- Born: Subramaniam Sivanayagam 7 September 1930 Kokkuvil, Ceylon
- Died: 29 November 2010 (aged 80) Colombo, Sri Lanka
- Education: Kokkuvil Hindu College; Jaffna College;
- Occupation: Journalist

= S. Sivanayagam =

Sri Lankan Tamil journalist (1930–2010)

Subramaniam Sivanayagam (சுப்பிரமணியம் சிவநாயகம்; 7 September 1930 – 29 November 2010) was a Sri Lankan journalist, author and editor of the Saturday Review, Tamil Nation and Hot Spring.

==Early life and family==
Sivanayagam was born on 7 September 1930 in Kokkuvil in northern Ceylon.
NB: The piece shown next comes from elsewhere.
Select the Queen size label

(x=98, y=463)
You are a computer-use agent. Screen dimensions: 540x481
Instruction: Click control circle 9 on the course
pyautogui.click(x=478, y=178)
He was the son of Sattanathar Subramaniam from Vannarpannai and Kanmaniammal from Kokkuvil. He was educated at Kokkuvil Hindu College and Jaffna College. He then joined Ceylon Law College but left after two years without completing the course.

Sivanayagam married Subadradevi, daughter of A. Navaratnarajah. They had two daughters (Sivanangai and Sivanarayani).

==Career==
Sivanayagam joined the editorial staff of the Ceylon Daily News in 1953. He later wrote a column in The Times of Ceylon. He then worked for the Daily Mirror (1961–69), J. Walter Thompsons (1970–71) and Ceylon Tourist Board.

Sivanayagam became the first editor of the Saturday Review in January 1982. After the Black July riots of 1983 the Sri Lankan government banned the Saturday Review and Sivanayagam, fearing arrest, fled to Madras where he was in charge of the Tamil Information Centre and Tamil Information and Research Institute. He contributed articles to several journals. He became editor of the newly created Tamil Nation journal in October 1990. After the assassination Rajiv Gandhi in May 1991 Sivanayagam was arrested under the National Security Act and imprisoned without charge. He was abused and tortured by the Indian police. After being released Sivanayagam sought asylum in France in 1993.

==Later life==
Whilst in France Sivanayagam founded and edited the Hot Spring journal. He later moved to London. Two books written by him were published: The Pen and the Gun (2001) and Sri Lanka — Witness to History — A Journalist’s Memoirs (2005). He returned to Colombo after contracting bone cancer. Sivanayagam died on 29 November 2010 in Colombo.